J’aborde l’espace rationnel et en explore la dimension humaine. Je choisis un territoire défini ( quartier, lieux décalés ou pas) par son histoire passée, présente et future et explore ainsi les vécus et les expériences des temps forts. Un contexte qui m’enchante à considérer le paysage urbain comme une matière en perpétuel mouvement.
Mes projets de recherche, nourris de mes expériences humaines et de ma pratiques artistique portent sur l’espace et sur la manière dont l’homme se l’approprie et en use concrètement. Je tente d’identifier le lieu qui est l’espace d’un rapport temporel entre l’homme, les objets et leurs usages. Il m’est donc apparu que l’espace urbain présentait un cadre de référence propice à cette étude. En outre, il fournit une matrice originale qui se donne à voir comme un lieu organique doté d’une multitude de microcosmes.
Par conséquent, l’élément photographique met en forme mes idées ; son usage comme une spécificité fonctionnel fait exister l’individu dans un espace plan et non plus volume.
Le médium permet de redimensionner à l’échelle pour favoriser ainsi le recul nécessaire pour questionner l’image.
Parler de l’identité d’un lieu c’est montrer les marques et les signes qui transforment un espace mais aussi le qualifier.
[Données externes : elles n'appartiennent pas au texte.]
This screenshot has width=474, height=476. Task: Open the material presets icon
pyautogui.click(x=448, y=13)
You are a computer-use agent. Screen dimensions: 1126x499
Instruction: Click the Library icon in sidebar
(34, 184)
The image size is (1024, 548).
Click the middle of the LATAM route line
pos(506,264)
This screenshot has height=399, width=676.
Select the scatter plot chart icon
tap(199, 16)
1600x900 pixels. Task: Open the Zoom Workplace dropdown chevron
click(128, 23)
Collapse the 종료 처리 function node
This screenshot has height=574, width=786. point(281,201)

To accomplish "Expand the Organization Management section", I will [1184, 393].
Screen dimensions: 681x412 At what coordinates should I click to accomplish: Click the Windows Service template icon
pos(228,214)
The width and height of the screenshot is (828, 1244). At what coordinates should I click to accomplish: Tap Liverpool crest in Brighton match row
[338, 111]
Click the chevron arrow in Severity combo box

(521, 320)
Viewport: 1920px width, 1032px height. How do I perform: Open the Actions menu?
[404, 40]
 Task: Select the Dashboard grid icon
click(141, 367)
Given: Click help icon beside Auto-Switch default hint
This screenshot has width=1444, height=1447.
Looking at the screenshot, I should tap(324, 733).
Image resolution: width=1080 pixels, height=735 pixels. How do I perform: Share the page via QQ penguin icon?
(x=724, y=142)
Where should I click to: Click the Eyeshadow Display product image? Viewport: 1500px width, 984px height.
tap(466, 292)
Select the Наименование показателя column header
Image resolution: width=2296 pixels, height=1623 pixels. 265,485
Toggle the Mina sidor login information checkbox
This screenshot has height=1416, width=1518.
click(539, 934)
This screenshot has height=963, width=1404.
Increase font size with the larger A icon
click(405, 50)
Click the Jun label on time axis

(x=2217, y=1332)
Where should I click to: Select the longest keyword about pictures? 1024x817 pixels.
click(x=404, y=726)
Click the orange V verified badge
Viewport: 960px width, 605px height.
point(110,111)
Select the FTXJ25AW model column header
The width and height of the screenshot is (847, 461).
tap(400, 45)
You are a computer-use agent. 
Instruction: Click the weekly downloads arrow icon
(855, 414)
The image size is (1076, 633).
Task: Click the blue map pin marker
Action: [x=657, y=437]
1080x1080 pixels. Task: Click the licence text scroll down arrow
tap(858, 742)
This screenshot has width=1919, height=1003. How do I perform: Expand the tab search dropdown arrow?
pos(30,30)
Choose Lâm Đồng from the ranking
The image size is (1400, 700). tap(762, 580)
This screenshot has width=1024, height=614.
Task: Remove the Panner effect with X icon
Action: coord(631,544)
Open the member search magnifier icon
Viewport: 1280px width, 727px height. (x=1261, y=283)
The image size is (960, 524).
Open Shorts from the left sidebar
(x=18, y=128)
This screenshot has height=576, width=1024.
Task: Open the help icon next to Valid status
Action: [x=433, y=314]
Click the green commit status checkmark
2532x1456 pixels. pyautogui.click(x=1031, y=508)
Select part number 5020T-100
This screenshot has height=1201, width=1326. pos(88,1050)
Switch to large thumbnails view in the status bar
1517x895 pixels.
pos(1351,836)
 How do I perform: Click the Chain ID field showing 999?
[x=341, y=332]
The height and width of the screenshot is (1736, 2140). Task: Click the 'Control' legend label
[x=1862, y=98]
La question de style photographique, que j’adopte, apparaît clairement sous deux axes formels l’un montrant le mouvement vers l’autre et l’autre une exploration des objets dans un cadre de vie. Ce processus m’aide à faire émerger l’intériorité des êtres, des choses et donc du lieu.
Aller au delà des apparences et de la représentation tel est le but que sous-tend le multiplicité des points de vues, pour mettre à nu l’âme du lieu.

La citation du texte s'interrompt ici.